Begin Given records

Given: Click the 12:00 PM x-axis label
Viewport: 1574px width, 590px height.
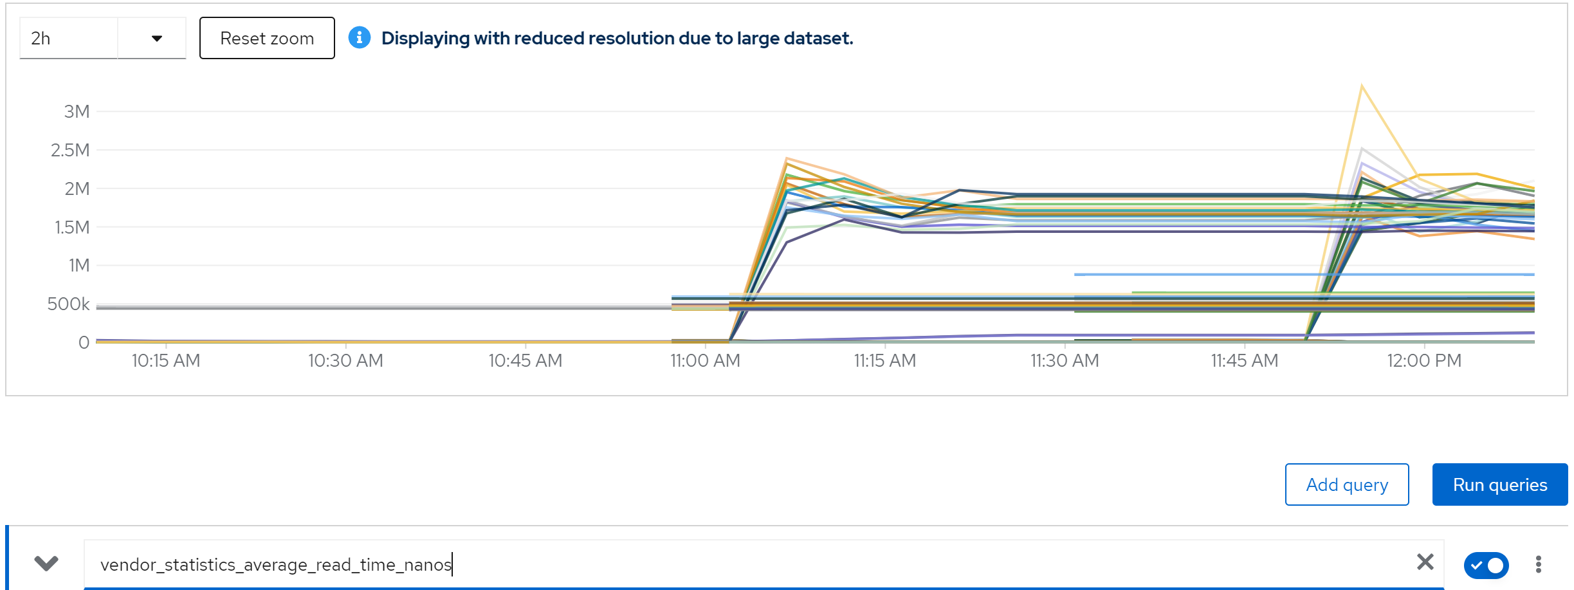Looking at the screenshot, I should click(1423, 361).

End Given records
Begin Given records

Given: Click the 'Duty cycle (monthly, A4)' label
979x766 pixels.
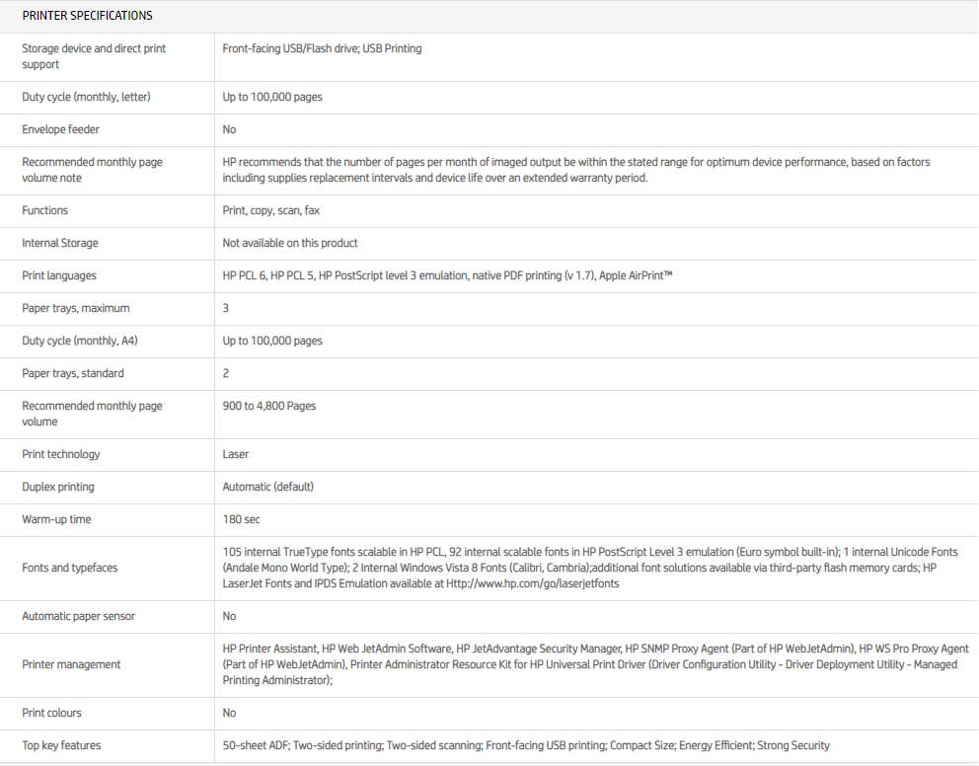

End Given records

Copy out the entries from the line containing "Given: Click the 12:00 PM x-axis label" through the line containing "Looking at the", including both of those lines, and leave out the pictures.

Given: Click the 12:00 PM x-axis label
Viewport: 1574px width, 590px height.
Looking at the screenshot, I should click(1423, 361).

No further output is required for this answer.